Hynes was apparently reacting to recent attention from a New York Times article--and pressure from various advocacy groups--who want him to release a list of names of Orthodox Jewish defendants who have been arrested in molestation cases. Back in April 2009, Hynes launched a task force called Kol Tzedek (Voice of Justice), a program aimed at getting more community members to report abuse cases to police. On Wednesday, Hynes wrote, "My position is that releasing the names of Orthodox Jewish defendants charged with sexual abuse would inevitably reveal the identity of the victims."
PIX 11 was in Brooklyn Criminal Court on Wednesday, where we briefly spoke with the father of an Orthodox Jewish teen, who said his son was molested in a ritual mikvah bath, when the boy was just 12. Mordechai Jungreis first told his story to PIX 11 in December 2010, and since then, he claims he's been kicked out of his Williamsburg apartment and his synagogue--by Williamsburg residents upset about his disclosures to police. "It's time to get child abuse in the Jewish community to come to a stop," Jungreis said to PIX 11 outside the courtroom, where the accused, Meir Dascalowitz, failed to show up for a hearing that would discuss his mental competency.
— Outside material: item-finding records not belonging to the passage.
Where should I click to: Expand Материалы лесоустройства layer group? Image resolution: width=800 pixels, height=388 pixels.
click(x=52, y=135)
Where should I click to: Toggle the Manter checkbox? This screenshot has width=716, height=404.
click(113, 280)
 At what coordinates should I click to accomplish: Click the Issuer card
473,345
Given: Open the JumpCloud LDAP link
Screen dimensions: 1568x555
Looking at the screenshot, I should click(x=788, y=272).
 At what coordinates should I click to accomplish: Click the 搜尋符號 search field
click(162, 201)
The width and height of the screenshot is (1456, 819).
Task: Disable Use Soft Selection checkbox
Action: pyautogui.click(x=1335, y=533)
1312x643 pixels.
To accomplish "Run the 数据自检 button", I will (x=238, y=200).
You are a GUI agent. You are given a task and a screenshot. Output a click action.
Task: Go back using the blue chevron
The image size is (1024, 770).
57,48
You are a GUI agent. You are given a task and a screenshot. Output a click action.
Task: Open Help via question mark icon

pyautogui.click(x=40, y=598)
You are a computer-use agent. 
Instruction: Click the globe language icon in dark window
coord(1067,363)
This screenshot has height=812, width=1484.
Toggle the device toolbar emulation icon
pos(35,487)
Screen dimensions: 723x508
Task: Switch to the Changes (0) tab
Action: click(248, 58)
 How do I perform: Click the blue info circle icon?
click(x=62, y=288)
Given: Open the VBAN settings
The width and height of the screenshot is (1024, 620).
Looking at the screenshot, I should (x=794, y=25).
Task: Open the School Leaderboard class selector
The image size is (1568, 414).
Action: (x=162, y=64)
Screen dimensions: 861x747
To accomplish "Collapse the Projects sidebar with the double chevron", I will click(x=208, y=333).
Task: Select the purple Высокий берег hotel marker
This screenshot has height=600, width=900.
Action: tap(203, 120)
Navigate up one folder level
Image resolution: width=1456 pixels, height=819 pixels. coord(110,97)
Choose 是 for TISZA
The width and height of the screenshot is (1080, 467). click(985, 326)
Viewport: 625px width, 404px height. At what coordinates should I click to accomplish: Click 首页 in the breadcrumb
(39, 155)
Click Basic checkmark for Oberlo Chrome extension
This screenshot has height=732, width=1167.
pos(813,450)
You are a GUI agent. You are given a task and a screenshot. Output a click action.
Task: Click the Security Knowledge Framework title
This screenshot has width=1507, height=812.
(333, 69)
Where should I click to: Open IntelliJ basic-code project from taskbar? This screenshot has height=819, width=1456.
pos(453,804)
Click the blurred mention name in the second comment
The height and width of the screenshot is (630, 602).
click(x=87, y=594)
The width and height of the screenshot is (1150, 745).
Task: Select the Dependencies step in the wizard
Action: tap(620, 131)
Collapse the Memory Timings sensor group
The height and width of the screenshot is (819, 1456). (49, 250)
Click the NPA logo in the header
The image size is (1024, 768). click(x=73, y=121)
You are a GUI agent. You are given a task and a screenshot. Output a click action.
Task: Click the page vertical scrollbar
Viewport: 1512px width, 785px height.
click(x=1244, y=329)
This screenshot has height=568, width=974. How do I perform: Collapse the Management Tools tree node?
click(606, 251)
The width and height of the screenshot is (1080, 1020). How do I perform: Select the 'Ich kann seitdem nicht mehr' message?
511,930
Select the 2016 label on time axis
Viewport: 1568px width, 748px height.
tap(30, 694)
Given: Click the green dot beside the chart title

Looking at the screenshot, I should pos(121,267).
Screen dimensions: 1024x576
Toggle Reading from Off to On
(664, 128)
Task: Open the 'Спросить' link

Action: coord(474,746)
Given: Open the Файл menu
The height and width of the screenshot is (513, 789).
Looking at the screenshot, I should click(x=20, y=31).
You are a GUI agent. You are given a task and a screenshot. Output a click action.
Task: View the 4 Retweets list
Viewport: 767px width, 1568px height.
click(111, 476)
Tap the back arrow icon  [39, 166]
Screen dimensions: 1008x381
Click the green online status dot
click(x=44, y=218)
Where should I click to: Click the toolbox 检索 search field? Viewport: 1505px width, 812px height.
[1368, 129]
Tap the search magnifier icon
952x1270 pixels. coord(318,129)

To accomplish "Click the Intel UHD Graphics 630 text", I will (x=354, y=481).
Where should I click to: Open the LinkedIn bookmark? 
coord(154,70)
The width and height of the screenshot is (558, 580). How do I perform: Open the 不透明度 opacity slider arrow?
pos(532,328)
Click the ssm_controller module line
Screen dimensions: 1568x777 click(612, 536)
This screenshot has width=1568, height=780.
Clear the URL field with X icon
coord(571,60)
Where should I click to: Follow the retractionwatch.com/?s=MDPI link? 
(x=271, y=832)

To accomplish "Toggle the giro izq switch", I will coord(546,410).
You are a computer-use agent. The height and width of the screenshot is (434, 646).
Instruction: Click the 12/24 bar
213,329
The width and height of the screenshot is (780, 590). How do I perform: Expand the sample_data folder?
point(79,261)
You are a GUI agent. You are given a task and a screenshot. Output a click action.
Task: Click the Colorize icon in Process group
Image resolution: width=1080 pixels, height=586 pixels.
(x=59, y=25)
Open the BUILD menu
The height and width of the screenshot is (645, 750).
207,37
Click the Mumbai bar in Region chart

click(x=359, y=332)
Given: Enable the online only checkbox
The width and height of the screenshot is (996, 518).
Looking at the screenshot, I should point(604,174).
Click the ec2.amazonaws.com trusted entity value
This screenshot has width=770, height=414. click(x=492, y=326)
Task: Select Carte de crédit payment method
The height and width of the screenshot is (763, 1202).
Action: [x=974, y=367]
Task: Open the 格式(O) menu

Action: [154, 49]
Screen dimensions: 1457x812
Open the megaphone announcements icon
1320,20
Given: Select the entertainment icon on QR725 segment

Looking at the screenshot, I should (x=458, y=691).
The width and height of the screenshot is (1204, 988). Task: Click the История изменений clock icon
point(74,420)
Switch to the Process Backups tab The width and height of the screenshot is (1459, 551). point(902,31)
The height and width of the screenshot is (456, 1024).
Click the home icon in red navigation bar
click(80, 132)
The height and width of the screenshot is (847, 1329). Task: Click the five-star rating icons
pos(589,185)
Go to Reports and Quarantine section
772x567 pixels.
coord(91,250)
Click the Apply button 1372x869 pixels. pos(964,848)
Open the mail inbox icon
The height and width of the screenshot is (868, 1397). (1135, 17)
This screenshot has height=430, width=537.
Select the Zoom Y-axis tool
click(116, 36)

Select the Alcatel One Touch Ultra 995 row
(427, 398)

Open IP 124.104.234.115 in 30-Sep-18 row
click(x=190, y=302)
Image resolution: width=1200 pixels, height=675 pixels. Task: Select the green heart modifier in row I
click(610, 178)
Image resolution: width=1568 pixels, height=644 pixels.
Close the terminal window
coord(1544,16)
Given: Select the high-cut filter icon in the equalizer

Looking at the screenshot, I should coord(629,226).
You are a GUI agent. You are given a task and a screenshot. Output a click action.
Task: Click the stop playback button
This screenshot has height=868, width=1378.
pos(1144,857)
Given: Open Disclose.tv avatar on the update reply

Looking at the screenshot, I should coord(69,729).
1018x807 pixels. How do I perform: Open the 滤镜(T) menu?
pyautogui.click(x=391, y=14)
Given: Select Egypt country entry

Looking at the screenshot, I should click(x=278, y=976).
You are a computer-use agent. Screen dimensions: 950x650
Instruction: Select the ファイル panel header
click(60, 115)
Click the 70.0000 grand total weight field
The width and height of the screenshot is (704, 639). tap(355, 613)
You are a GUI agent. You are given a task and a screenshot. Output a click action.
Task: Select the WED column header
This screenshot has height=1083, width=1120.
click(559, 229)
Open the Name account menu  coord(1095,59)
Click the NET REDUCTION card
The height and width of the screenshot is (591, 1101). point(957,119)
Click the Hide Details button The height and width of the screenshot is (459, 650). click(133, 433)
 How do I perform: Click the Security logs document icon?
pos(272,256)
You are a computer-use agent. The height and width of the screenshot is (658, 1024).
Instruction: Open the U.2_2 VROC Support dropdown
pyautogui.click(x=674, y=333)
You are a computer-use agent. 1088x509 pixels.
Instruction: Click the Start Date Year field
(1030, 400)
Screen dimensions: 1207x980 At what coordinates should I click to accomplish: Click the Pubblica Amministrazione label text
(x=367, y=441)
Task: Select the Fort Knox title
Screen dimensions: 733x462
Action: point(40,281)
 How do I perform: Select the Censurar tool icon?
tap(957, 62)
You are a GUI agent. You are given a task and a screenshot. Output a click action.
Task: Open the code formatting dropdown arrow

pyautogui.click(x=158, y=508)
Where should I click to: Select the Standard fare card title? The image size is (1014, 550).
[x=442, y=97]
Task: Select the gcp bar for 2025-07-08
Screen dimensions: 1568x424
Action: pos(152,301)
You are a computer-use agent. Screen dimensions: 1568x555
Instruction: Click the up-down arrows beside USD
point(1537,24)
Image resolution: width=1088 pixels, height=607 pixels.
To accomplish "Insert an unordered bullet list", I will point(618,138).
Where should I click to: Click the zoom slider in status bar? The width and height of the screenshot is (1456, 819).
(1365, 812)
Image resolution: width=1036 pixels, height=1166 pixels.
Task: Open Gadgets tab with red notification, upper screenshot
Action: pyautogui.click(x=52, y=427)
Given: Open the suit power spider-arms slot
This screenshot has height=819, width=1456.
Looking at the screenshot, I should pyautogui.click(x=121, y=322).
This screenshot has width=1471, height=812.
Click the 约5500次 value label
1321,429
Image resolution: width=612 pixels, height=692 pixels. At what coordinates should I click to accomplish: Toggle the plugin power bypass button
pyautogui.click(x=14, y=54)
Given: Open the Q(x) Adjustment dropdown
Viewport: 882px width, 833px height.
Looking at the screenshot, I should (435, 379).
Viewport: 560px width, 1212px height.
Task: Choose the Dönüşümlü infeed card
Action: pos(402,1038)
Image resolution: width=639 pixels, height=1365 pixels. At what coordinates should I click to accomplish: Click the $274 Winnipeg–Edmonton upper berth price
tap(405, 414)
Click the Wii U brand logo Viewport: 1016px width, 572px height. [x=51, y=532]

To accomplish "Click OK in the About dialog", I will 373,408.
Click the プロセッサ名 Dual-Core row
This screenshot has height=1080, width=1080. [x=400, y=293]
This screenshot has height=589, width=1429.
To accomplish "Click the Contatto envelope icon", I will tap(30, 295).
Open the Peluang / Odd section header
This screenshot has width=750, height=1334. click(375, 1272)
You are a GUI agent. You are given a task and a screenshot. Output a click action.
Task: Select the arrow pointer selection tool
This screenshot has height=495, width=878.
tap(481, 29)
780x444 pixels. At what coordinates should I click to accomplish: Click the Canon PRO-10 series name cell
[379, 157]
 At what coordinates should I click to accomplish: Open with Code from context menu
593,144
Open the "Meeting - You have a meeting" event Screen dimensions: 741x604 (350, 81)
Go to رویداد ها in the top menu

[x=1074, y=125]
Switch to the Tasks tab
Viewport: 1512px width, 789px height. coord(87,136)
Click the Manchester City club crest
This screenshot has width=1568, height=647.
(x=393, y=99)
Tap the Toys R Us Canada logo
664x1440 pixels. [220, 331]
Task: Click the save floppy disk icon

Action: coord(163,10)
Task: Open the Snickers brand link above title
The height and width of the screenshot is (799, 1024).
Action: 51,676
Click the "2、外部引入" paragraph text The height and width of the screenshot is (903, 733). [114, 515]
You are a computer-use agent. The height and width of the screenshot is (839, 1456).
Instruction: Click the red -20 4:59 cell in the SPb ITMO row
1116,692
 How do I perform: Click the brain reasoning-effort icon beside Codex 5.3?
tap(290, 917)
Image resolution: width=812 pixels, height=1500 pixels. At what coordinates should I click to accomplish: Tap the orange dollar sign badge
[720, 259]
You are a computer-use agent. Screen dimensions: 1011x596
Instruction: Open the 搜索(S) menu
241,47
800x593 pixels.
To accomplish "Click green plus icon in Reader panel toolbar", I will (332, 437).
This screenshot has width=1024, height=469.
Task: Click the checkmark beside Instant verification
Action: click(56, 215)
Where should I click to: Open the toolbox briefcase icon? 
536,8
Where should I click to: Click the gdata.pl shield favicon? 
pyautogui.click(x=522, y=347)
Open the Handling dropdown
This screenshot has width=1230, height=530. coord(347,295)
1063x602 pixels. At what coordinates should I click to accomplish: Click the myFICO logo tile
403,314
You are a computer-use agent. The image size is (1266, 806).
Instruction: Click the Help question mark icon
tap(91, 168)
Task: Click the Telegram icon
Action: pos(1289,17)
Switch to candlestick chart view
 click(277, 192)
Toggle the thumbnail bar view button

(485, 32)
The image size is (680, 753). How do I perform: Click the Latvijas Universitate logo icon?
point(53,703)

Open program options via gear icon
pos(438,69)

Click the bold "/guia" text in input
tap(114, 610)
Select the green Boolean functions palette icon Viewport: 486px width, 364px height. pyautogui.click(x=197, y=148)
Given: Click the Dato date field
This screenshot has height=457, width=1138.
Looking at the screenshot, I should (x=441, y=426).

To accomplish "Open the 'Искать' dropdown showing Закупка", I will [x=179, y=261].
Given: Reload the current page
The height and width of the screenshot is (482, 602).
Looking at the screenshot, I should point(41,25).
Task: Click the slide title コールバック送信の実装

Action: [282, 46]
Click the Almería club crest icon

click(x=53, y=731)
Back in 2010, Jungreis' son recalled to PIX 11 that when Dascalowitz approached him in the mikvah bath and started abusing him, "he said he did it for lots of kids and I should do it, too." Dascalowitz later told detectives that he, himself, was abused by a prominent Borough Park businessman, when Dascalowitz was a youth.
In his Op Ed piece, Hynes wrote that since his task force started in 2009, his office has made 95 arrests, with a 72 percent conviction rate.
Mark Appel, director of an advocacy group called "Voices for Justice", said Jungreis had been "constantly harassed" since his family went to police, with angry Williamsburg residents, "cutting his phone lines, breaking his boiler." Jungreis and his wife, along with their four children, have since moved to a new apartment.
PIX 11 first started reporting on the explosion of sexual abuse cases emanating from the Orthodox Jewish community in Brooklyn in December 2008, when Joel Engelman went public with his claims that his former principal molested him in school, when he was just 8 years old. As a young adult, Engelman--who left the insular Williamsburg community--thought he'd made an agreement with the school to have the man removed. But once Engelman turned 23 years old, and he was too old to file a complaint under state law, he said the school re-instated the offender to work with children. Engelman later confronted the former principal outside his home.